Your objective: Quote the rows below, from the line containing "Image resolution: width=1280, height=852." to the line containing "Podcasts (427, 20)", with both of those lines included.

(Entries on target coordinates)
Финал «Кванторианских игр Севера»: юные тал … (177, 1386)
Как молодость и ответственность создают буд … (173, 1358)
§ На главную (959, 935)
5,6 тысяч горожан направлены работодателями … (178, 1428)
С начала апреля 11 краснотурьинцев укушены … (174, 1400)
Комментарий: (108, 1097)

...

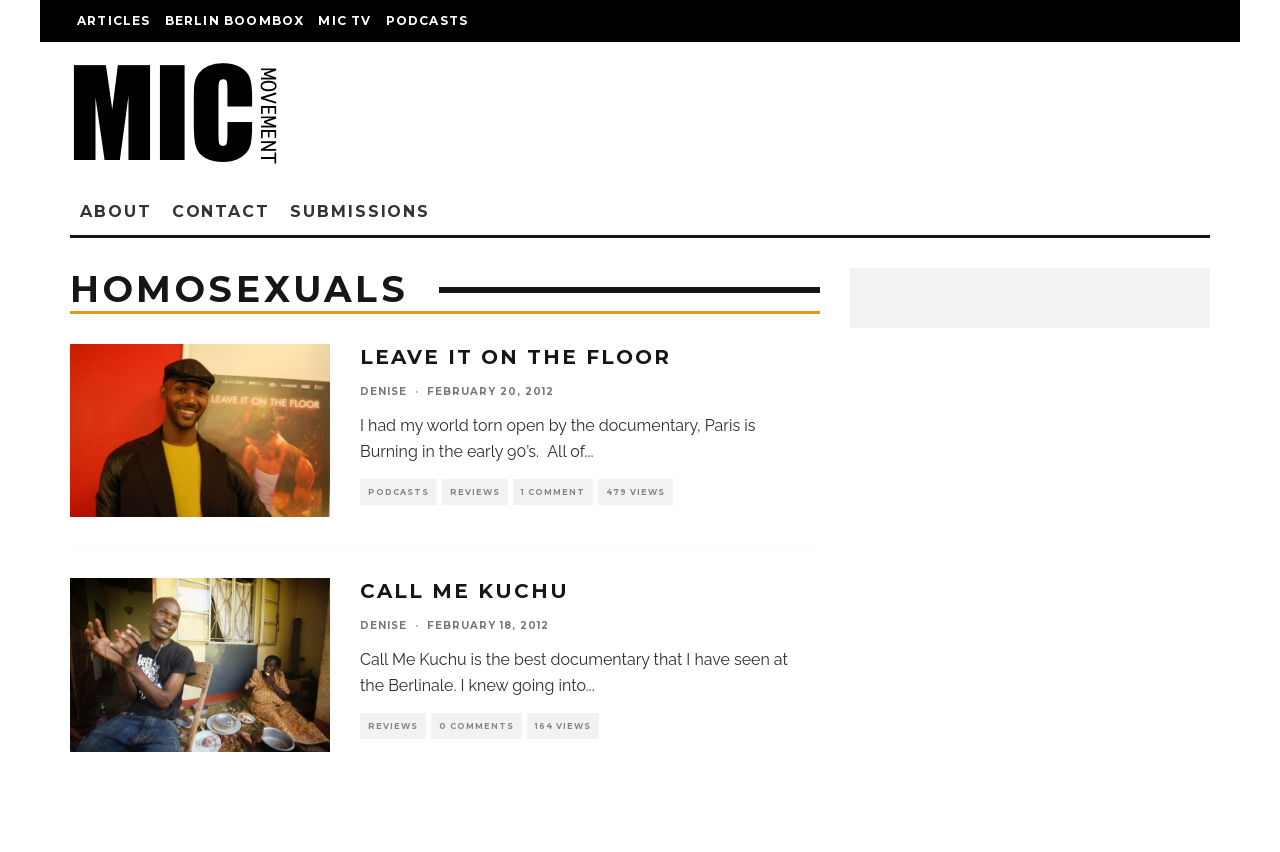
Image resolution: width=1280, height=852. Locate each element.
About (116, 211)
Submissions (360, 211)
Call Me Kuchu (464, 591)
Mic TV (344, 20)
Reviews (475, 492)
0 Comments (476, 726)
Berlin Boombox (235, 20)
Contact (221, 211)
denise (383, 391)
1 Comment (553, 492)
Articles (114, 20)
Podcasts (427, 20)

The reply:
Image resolution: width=1280, height=852. Locate each element.
About (116, 211)
Submissions (360, 211)
Call Me Kuchu (464, 591)
Mic TV (344, 20)
Reviews (475, 492)
0 Comments (476, 726)
Berlin Boombox (235, 20)
Contact (221, 211)
denise (383, 391)
1 Comment (553, 492)
Articles (114, 20)
Podcasts (427, 20)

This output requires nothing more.